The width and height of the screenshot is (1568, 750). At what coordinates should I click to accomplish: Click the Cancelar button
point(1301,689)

---

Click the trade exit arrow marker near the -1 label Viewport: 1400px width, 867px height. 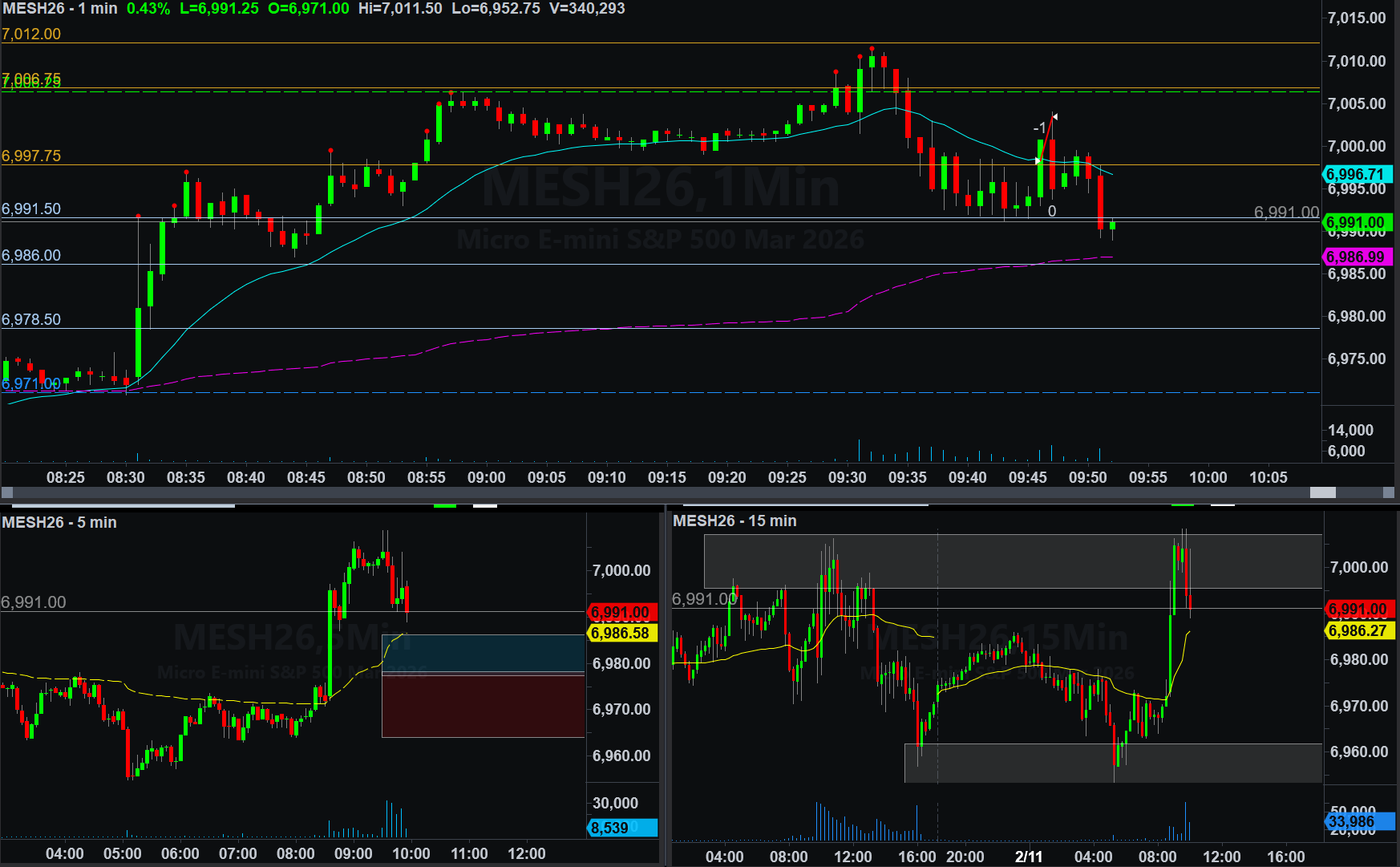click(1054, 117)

* * *

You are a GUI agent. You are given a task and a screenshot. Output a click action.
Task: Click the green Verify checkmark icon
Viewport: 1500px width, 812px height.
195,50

### [EXERCISE DIRECTIONS]
Reproduce the lines of the records verbatim, starting at the line containing "The width and" and ending at the line containing "point(1301,689)".

### [SOLUTION BELOW]
The width and height of the screenshot is (1568, 750). At what coordinates should I click to accomplish: Click the Cancelar button
point(1301,689)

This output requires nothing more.